杉野祐介・ヤマハミュージックイノベーションズ社長。「ヤマハのプラットフォーマービジネスを成功させたい」

 杉野氏は「クリエイターはミュージシャンだけではない」と話す。ゲームや動画など音楽以外の分野にも広げ、楽曲・音声コンテンツの制作・編集・配信から、ジャケット写真などのグラフィック生成、プロモーション動画制作、グッズ制作・販売までヤマハを介して「今までいろいろあってばらばらだった」(杉野氏)というサービスをワンストップでクリエイターたちがやりたいことの実現を手助けする。

 ヤマハはクリエイター向けの新たな統合型プラットフォーム「Yamaha Creator Pass」(ヤマハ・クリエイター・パス)の提供を始めており、2026年に2.2兆円と見込むクリエイタービジネス市場が2032年に5.2兆円と推計する巨大マーケットに挑む。

▽ボカロ文化を世界に

もう一つの柱は、市場規模が拡大している「バーチャルエンターテインメント事業」。

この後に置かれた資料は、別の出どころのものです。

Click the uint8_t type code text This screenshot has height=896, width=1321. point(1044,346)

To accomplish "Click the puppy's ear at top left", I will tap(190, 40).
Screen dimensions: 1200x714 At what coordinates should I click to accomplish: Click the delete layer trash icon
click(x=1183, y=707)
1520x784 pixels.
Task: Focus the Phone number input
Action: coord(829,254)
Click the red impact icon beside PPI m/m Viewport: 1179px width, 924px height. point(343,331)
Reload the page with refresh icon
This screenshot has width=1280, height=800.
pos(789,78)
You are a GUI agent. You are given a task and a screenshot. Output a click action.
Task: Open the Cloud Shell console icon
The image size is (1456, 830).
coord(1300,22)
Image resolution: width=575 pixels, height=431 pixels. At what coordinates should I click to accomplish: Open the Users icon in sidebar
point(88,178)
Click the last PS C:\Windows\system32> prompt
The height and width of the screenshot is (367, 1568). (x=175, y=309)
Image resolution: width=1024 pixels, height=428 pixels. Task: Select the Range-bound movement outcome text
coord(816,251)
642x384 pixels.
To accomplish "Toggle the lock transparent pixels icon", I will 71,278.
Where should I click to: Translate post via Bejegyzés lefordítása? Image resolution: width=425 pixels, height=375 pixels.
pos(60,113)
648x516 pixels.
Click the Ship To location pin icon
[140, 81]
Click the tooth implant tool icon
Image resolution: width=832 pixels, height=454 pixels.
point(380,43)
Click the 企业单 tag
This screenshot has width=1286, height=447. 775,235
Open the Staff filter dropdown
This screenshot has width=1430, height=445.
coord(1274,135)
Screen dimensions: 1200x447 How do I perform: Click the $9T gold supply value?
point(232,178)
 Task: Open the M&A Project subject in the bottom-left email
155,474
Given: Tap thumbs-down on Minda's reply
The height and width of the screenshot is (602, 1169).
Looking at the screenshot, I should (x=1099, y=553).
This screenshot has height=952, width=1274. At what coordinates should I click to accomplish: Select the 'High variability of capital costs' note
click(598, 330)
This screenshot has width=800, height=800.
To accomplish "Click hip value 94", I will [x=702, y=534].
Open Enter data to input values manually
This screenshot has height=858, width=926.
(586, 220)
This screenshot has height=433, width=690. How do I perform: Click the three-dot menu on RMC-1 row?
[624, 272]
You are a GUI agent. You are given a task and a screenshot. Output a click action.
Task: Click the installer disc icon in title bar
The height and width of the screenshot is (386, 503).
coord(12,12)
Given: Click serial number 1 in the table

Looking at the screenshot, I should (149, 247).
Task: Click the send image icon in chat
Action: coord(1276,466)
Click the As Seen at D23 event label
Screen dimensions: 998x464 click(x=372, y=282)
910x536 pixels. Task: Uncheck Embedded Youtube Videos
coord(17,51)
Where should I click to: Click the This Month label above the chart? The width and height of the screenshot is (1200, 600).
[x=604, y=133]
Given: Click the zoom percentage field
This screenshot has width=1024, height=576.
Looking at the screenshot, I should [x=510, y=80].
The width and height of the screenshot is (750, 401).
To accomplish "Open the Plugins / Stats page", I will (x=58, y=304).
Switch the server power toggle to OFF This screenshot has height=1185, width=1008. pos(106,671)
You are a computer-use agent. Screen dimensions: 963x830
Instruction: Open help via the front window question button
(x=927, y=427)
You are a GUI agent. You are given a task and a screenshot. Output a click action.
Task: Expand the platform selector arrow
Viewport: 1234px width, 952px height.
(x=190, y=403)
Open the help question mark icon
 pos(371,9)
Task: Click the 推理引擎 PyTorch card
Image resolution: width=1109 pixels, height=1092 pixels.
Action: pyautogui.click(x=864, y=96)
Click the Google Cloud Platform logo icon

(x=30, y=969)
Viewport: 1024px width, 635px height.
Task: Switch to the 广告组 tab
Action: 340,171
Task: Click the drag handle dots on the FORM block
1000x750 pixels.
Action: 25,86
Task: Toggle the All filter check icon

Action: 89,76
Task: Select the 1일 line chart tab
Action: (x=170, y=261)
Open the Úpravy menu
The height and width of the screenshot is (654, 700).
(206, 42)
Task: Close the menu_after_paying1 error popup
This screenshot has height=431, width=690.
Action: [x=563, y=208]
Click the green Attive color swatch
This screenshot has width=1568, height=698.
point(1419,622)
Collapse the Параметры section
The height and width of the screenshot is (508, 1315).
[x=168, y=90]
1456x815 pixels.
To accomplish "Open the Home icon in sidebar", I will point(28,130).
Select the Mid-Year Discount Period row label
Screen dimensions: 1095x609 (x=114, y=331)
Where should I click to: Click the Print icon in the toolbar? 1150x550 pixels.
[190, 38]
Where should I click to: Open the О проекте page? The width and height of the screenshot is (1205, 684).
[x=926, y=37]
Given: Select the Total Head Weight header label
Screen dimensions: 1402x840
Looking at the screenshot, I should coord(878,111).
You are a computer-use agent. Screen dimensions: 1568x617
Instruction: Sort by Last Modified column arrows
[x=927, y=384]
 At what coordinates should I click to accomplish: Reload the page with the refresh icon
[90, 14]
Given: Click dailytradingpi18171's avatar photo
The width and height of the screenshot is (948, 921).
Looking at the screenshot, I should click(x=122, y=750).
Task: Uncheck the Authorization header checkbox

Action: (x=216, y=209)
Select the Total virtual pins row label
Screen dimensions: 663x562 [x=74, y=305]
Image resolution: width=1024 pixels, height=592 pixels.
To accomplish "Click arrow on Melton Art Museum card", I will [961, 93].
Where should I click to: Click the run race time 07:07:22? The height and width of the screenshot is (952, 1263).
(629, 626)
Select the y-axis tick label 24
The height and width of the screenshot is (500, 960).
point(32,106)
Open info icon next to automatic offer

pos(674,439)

バーチャルキャラクターによるライブや、ヤマハが開発した音声技術「VOCALOID(ボーカロイド)」を使った楽曲「ボカロ曲」の人気が高いことから「ボカロ文化を世界に広げる」ことでビジネスを拡大する戦略だ。

北瀬聖光・新規事業開発部長。「ヤマハの強みを生かして成長領域に進出する」

 ヤマハ執行役員(登壇時)の北瀬聖光・新規事業開発部長は、新規事業による成長について「自前主義からの脱却がカギだ」と強調する。CVCを活用した投資や、外部の技術などを取り入れる「オープンイノベーション」、M&A(企業の合併・買収)を積極的に進めることで実現したいという。

 総合楽器メーカーのヤマハは、新たなビジネス領域に入ったといえるだろう。